A key trick, is to add thiol side chains to a polymer, which binds the tubes to gold electrodes.
“The results look deceptively simple: a self-assembled transistor with nearly 100% purity and very high electron mobility, but it took ten years to get there,” said the University of Groningen, whose Professor Maria Antonietta Loi designed the polymers.
Carbon nanotubes are not all the same, and have properties ranging from semiconductor to semi-metallic to metallic.
Making them always produces a mix, but only semiconductor tubes can be used to fabricate transistors.
In a solution of mixed tubes, Loi’s polymers are tuned to selectively wrap themselves around specific carbon nanotubes – semiconducting types, for example.
Adding thiols – a type of suphur-containing molecule – then makes the selected polymer attach the nanaotube to the gold.
There is a ‘but’ – the thiols reduce selectivity.
“We had the idea of using polymers with thiol side chains some time ago”, said Loi.
IBM, according to Groningen, also patented the concept.

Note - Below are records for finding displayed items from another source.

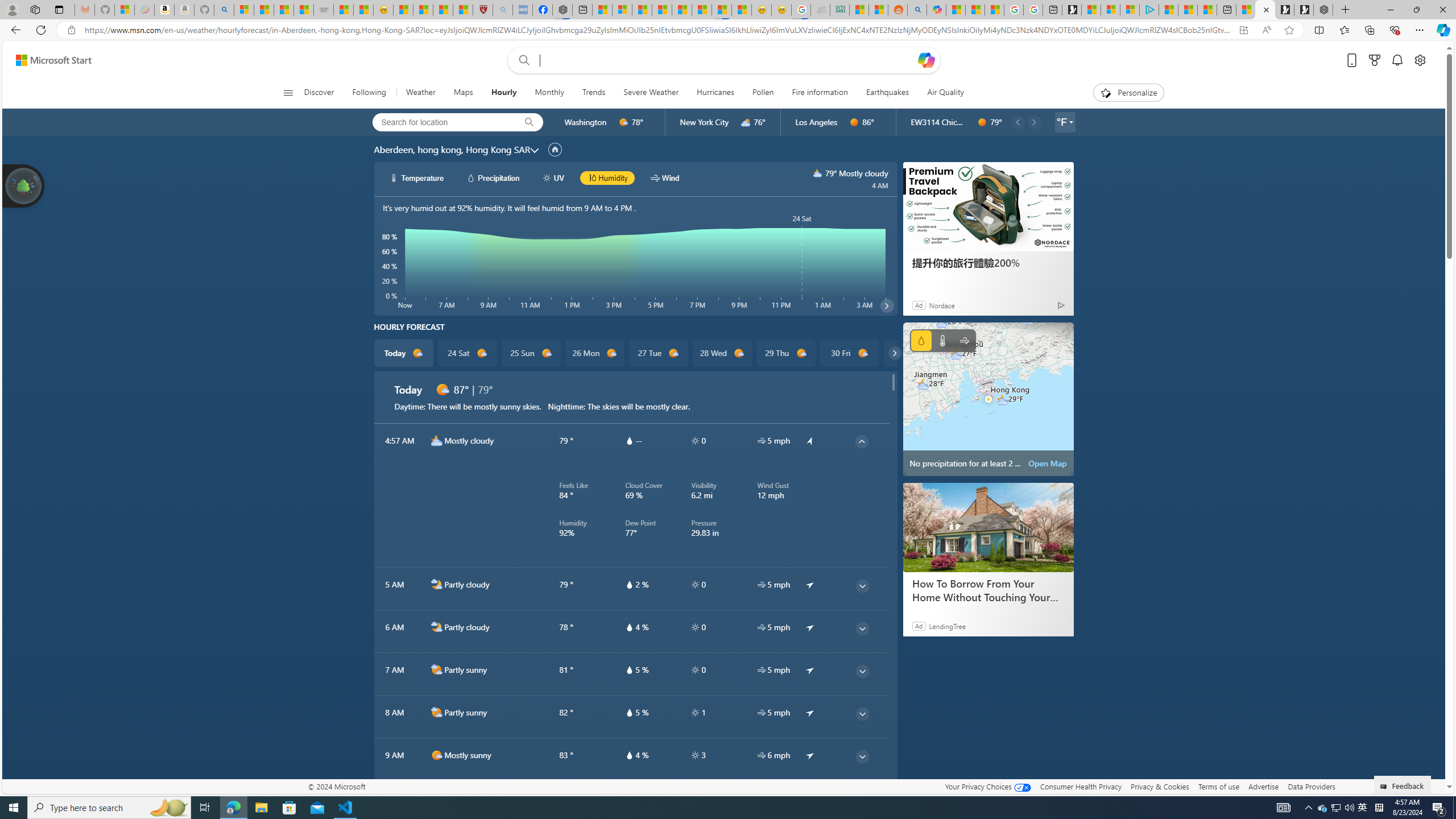
hourlyChart/temperatureWhite Temperature (416, 178)
Data Providers (1311, 786)
common/thinArrow (861, 798)
Open Map (1047, 463)
Given the description of an element on the screen output the (x, y) to click on. 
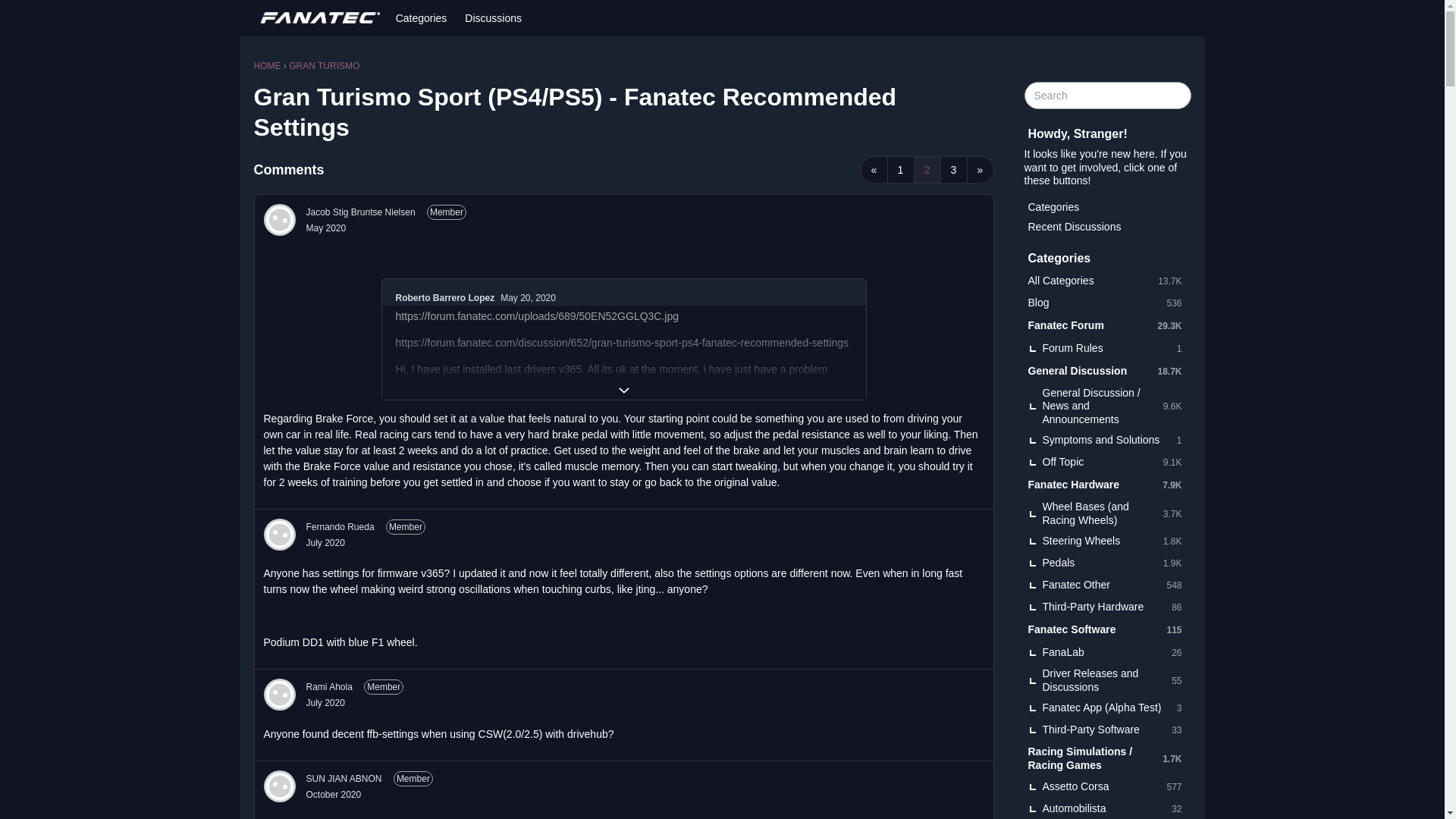
May 20, 2020 (528, 297)
Rami Ahola (328, 686)
Expand (622, 390)
2 (926, 169)
1 (900, 169)
Jacob Stig Bruntse Nielsen (359, 212)
Jacob Stig Bruntse Nielsen (279, 219)
July 2020 (325, 702)
Expand (623, 390)
May 2020 (325, 227)
GRAN TURISMO (323, 65)
Fernando Rueda (279, 534)
HOME (267, 65)
Go (1177, 94)
Wednesday, May 20, 2020 at 2:57 AM (528, 297)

“But there was a big problem in the IBM work: the polymers with thiols also attached to metallic nanotubes, and included them in the transistors, which ruined them,” said Loi.
Groningen scientists have now worked with IBM Zurich, and the University of Wuppertal, to get a polymer which remains selective while retaining the ability to attach to gold.
With scientists at Wuppertal, Loi reduced the thiol content of the polymers.
“What we have now shown is that this concept of bottom-up assembly works: by using polymers with a low concentration of thiols, we can selectively bring semiconducting nanotubes from a solution onto a circuit,” she said.
The sulphur-gold bond is strong, fixing the nanotubes firmly enough to survive sonication in organic solvents.
To make a transistor, metallic patterns are deposited on a carrier, which is then dipped into a solution of carbon nanotubes.
Careful electrode spacing achieves proper alignment.
“The tubes are some 500nm long, and we placed the electrodes for the transistors at intervals of 300 nanometres. The next transistor is over 500 nanometres away,” said Loi.
Resulting FETs have mobilities up to 24cm2/Vs.
This spacing limits the density of the transistors, but Loi is confident that this could be increased. “It is difficult to predict whether the industry will develop this idea, but we are working on improvements, and this will eventually bring the idea closer to the market,” said Loi.
‘On-chip chemical self-assembly of semiconducting single-walled carbon nanotubes (SWNTs): towards robust and scale invariant SWNTs transistors‘ is published in Advanced Materials.